Residencia fiscal en Uruguay

Si bien Argentina parece más estabilizada y próximamente se realizará el cambio de mando presidencial, las transformaciones políticas y también económicas luego de las elecciones primarias, han llevado a muchos argentinos a cambiar su residencia fiscal.

Además de estabilidad, nuestro país ofrece cercanía, aspectos de la cultura en común, balnearios con alta demanda en período de vacaciones, nulas limitaciones en cuanto al cambio de divisas, entre otros.

Para ser un residente fiscal en nuestro país, se toman en cuenta una de las siguientes dos condiciones: a) Permanencia física en el territorio nacional mayor a 183 días y b) Radicación en Uruguay del núcleo principal, el cual abarca los siguientes ítems: 1) la base de sus actividades o de sus intereses económicos y 2) los intereses vitales.

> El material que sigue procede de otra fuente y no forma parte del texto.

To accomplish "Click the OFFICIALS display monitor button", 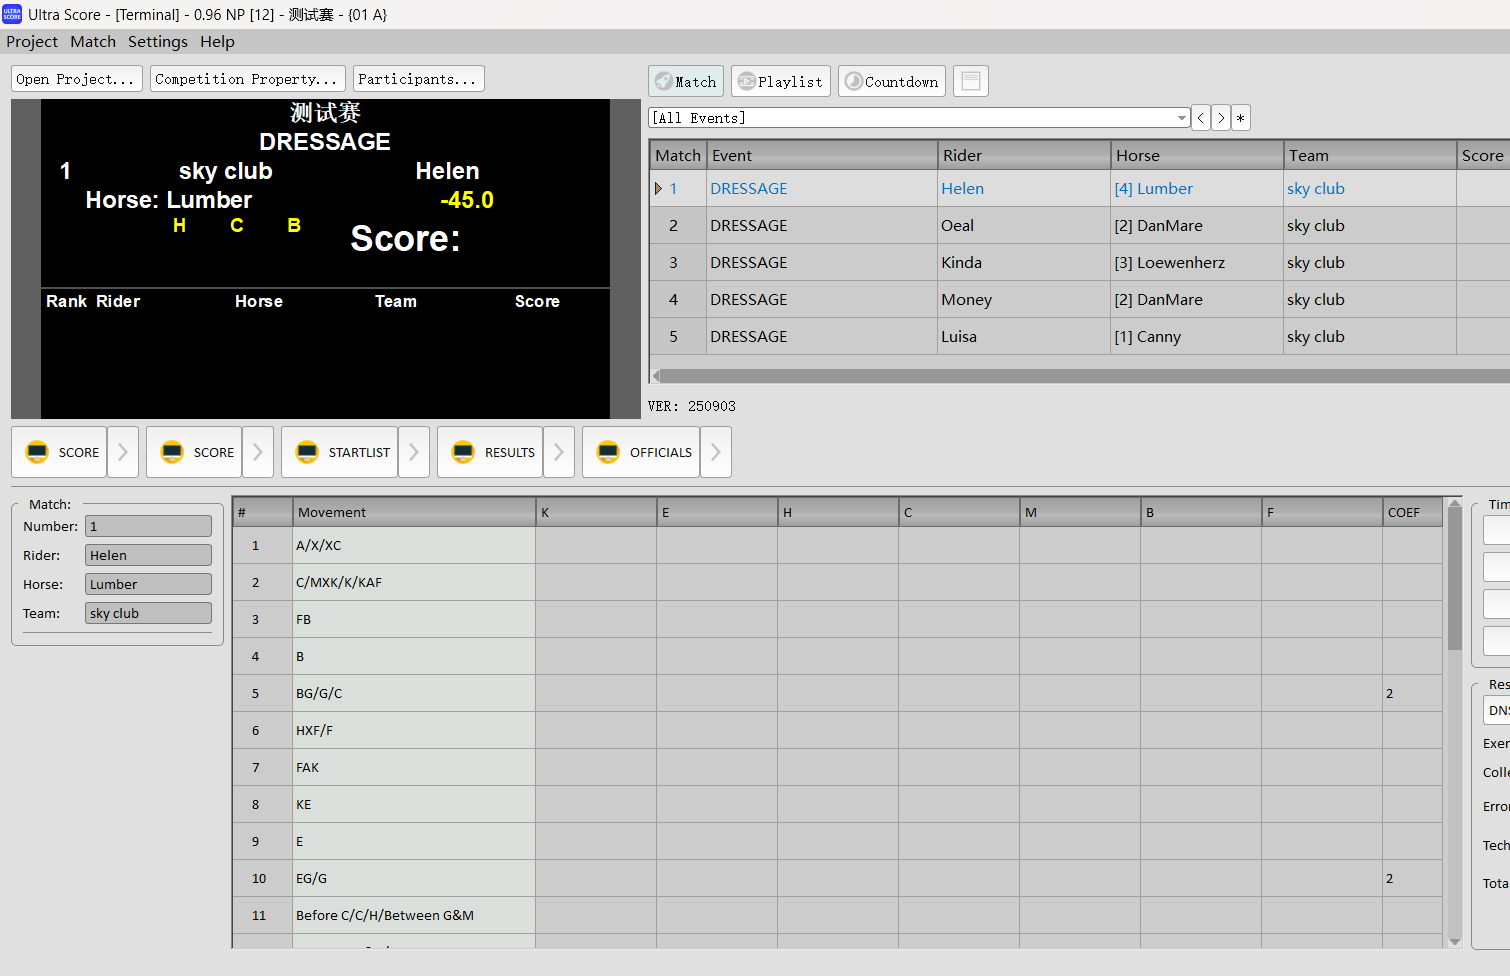I will coord(641,452).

En el ítem a) Se establece que al “configurar residencia por este criterio, se exige la permanencia en Uruguay por más de 183 días en el año civil”. Para determinarlo, se computarán las ausencias esporádicas en las condiciones que establezca la reglamentación, salvo que el contribuyente acredite su residencia fiscal en otro país. Y para la permanencia en nuestro territorio, deberá presentarse el “Certificado de Llegada” el cual es formulado en la Dirección Nacional de Migración.

b) Radicación en Uruguay del núcleo principal: es posible acreditarlo mediante el Certificado Notarial o contable que brinde información de los ingresos totales, 1) La base de sus actividades o de sus intereses económicos: Se entiende que una persona está radicada en territorio nacional cuando el núcleo principal o la base de sus actividades, genera en nuestro país rentas de mayor volumen que en cualquier otra región que se compare.

Para el caso específico de los intereses económicos, la DGI no ha emitido ninguna información que alegue cuáles serían los comprobantes suficientes. Sin embargo, el título de propiedad del inmueble, el comprobante de pago por la compra de acciones, entre otros, podrían calificarse como documentos aceptados para acreditar este punto. La DGI será la encargada de evaluar cada solicitud y de requerir información complementaria para aprobar la residencia fiscal.

2) Los intereses vitales: se consideran de esta forma cuando el cónyuge y los hijos menores de edad dependen del contribuyente, de manera que el cónyuge no debe estar separado legalmente y los hijos deben estar sometidos a la patria potestad. En caso de no tener hijos, bastará con la presencia del cónyuge. Este ítem se puede acreditar, por ejemplo, con la inscripción del/los hijos en alguna institución educativa, el pertenecer a un Club deportivo, ser socio de una mutualista en el territorio nacional, así como fichas o matrículas de similar validez.